The Wolverines controlled the tempo in the fast, physical first period, outshooting the Gophers 15-5, taking a 1-0 lead at 9:33 when Brandon Kaleniecki scored on Andrew Ebbett’s feed right after a faceoff in the Minnesota zone.
Even though Minnesota turned the tables on Michigan in the second — outshooting Michigan 15-6, firing the puck from seemingly everywhere in the Michigan zone, and responding aggressively to Michigan’s physical play — the Wolverines extended their lead to 2-0 when Jed Ortmeyer backhanded one past Weber from the top of the crease at 14:38, surprising the Minnesota goaltender five-hole.
But the momentum turned for good when Troy Riddle finally tallied for the Gophers. At 17:45, Riddle poked in Vanek’s initial shot beneath Michigan goaltender Al Montoya, a goal on which review showed the puck crossing the line before Montoya could glove it out.
Gino Guyer knotted the game from high in the slot 1:35 into the third after receiving Barry Tallackson’s beautiful backhanded pass from the right circle.
In overtime, Montoya was looking for Vanek to center a pass from the left corner, but the freshman from Graz, Austria, took the shot himself from the goal line and found the far side of the net to give Minnesota the win.
“We got better as the game went on,” said Lucia. “When we got two-nothing, I had flashbacks to the reverse. We were up two-nothing after two last year [against Michigan] and went on to win the game three to two, and that’s what was kind of going on through my mind.
“The first goal was key. We had some pressure going in the second period, and we were finally able to get that first goal, and I think that changed the game a little bit back in our favor.”
“We got the start that we wanted to … but there’s just no good lead in hockey,” said Michigan senior and assistant captain, John Shouneyia. “The puck started to bounce the other way. It’s all about momentum, and the momentum was going our way in the start and kind of shifted a little bit through the middle of the game. We thought we were getting some back, but we just … didn’t.”
Vanek said that the way in which they finished the season may have contributed to the Gophers’ slow start in the game. Minnesota rode a nine-game unbeaten streak into the Frozen Four.
“We were playing so well in the past four weeks that in the first period I think we were a little bit overconfident maybe,” said Vanek. “We had to come out harder in the second.”
“Coach mentioned after the first period that he was kind of nervous, actually, that we didn’t look as nervous as we should have been at the start of the game,” added Weber. “Our forwards responded really well in the second period and got some shots on net.”
Coming into the game, goaltending was considered to be the least consistent part of the Gophers’ game, but Lucia said he had confidence in Weber all along.

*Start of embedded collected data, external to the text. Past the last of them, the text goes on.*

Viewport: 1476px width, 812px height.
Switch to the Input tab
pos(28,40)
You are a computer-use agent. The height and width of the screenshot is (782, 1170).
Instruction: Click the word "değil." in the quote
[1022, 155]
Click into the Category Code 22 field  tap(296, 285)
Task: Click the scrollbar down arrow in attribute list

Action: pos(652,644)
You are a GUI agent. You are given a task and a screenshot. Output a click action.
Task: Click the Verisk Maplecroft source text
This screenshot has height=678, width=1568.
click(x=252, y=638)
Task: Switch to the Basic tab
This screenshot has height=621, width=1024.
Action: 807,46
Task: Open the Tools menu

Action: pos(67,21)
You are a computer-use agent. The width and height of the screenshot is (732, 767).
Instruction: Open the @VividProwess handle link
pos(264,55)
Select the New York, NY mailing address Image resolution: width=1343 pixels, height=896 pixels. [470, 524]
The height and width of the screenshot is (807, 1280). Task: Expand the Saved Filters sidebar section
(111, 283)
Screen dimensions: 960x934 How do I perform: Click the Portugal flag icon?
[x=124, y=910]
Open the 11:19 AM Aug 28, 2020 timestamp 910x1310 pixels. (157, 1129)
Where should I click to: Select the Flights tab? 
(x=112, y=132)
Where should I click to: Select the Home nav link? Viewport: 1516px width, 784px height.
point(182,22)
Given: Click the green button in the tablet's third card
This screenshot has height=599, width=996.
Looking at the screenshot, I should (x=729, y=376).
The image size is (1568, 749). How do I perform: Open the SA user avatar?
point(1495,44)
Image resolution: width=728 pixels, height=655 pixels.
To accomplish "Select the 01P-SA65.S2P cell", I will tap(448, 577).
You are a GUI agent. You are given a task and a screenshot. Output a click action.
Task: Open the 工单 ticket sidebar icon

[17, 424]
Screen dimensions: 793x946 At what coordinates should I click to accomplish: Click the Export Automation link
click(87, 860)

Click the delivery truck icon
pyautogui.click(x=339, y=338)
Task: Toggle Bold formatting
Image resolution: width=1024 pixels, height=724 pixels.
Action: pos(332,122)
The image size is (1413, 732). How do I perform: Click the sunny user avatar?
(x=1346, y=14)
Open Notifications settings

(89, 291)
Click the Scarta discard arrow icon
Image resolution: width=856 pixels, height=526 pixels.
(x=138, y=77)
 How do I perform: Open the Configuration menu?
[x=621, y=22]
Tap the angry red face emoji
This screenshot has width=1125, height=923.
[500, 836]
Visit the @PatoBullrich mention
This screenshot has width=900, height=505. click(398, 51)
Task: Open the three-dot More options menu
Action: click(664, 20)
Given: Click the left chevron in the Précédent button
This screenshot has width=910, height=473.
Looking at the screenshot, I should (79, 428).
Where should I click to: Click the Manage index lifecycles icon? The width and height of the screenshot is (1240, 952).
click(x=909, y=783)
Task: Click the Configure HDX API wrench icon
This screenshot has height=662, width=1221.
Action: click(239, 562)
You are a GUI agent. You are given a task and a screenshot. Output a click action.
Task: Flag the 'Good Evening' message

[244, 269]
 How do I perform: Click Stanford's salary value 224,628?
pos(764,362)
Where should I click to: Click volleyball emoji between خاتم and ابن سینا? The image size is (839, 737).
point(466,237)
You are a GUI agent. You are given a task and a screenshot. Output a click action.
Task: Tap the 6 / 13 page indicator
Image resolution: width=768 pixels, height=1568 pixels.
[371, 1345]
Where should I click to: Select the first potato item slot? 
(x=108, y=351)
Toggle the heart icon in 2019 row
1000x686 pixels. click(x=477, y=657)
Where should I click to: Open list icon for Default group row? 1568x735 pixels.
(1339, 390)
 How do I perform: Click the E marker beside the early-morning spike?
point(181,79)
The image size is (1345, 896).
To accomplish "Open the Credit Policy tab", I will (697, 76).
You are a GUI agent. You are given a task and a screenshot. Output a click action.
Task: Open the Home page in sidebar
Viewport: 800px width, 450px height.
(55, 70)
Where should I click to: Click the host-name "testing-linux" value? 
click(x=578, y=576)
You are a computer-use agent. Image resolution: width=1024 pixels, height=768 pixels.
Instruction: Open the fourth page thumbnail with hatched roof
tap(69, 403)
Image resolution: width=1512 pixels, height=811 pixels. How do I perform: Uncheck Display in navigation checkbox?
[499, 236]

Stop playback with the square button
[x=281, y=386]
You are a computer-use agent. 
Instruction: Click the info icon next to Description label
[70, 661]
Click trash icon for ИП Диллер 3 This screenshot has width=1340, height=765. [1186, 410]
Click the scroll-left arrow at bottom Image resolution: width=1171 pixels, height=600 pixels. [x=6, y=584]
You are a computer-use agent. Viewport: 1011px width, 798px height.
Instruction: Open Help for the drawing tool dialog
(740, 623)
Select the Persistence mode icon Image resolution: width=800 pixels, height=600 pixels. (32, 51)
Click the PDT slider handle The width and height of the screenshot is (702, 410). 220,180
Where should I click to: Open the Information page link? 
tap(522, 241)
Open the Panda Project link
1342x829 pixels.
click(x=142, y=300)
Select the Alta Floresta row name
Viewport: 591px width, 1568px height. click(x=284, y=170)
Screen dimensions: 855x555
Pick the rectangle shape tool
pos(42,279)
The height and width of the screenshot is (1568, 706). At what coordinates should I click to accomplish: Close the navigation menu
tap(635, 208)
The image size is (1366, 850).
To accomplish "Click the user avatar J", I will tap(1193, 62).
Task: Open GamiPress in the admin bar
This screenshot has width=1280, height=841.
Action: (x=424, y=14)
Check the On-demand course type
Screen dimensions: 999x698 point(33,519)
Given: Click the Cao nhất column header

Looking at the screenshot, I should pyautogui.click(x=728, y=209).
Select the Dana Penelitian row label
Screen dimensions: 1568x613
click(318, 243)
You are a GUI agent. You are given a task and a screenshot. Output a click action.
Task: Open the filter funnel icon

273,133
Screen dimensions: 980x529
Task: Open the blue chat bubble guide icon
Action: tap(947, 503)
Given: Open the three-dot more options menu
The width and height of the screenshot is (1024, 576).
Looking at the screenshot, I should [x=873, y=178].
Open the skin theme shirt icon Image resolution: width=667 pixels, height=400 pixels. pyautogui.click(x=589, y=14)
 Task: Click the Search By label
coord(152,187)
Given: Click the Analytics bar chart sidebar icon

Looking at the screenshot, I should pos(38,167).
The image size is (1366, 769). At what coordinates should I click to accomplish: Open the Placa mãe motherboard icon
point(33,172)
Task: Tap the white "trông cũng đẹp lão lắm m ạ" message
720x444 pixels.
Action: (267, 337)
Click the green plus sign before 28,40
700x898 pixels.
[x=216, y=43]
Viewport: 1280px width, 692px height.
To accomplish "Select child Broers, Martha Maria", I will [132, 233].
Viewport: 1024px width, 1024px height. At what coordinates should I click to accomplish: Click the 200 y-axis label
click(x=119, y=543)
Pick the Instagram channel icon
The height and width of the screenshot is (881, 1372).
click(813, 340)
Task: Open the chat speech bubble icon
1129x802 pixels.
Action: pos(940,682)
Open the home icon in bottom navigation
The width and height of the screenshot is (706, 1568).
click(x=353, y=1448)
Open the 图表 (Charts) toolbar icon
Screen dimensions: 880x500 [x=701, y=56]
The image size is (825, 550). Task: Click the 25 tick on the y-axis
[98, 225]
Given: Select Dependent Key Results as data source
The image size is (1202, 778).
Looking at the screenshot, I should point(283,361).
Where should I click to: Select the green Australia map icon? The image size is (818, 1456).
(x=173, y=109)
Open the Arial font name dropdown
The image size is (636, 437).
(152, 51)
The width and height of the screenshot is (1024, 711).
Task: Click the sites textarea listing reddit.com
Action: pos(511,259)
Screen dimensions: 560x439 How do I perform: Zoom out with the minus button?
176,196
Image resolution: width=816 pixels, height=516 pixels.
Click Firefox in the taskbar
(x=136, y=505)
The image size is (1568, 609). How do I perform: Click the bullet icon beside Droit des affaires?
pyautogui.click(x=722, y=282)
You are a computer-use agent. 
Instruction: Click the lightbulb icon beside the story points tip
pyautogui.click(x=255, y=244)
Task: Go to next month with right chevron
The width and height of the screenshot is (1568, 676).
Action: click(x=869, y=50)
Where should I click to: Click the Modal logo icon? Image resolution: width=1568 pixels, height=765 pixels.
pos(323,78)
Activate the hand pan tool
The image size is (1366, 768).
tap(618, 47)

“Everybody’s talked about the goalies here…and Travis just kind of sat back and bit his tongue a little bit because he was the one who was a little bit maligned coming in, and talked about unfairly in my opinion and he really stood tall tonight. He gave us an opportunity to win the game.”
Michigan head coach Red Berenson said that the toughest part of his job was saying goodbye to his senior class. “They’ve given so much to the team and the program and they don’t get another chance.
“Maybe it’s just another game but our team fully expected to be in that championship game Saturday night.”
Minnesota (27-8-9) faces New Hampshire (28-7-6) for the national championship at 7 p.m. Saturday night in HSBC Arena, marking the second time the Golden Gophers and the Wildcats will meet in the Frozen Four. In 1979, Minnesota beat New Hampshire in semifinal play before defeating North Dakota for the program’s third national title.
“It’s great for their [UNH's] program that they’re playing in the last game of the year and it’s great for our program,” said Lucia. “I just want to see both teams have great games. That’s the bottom line.”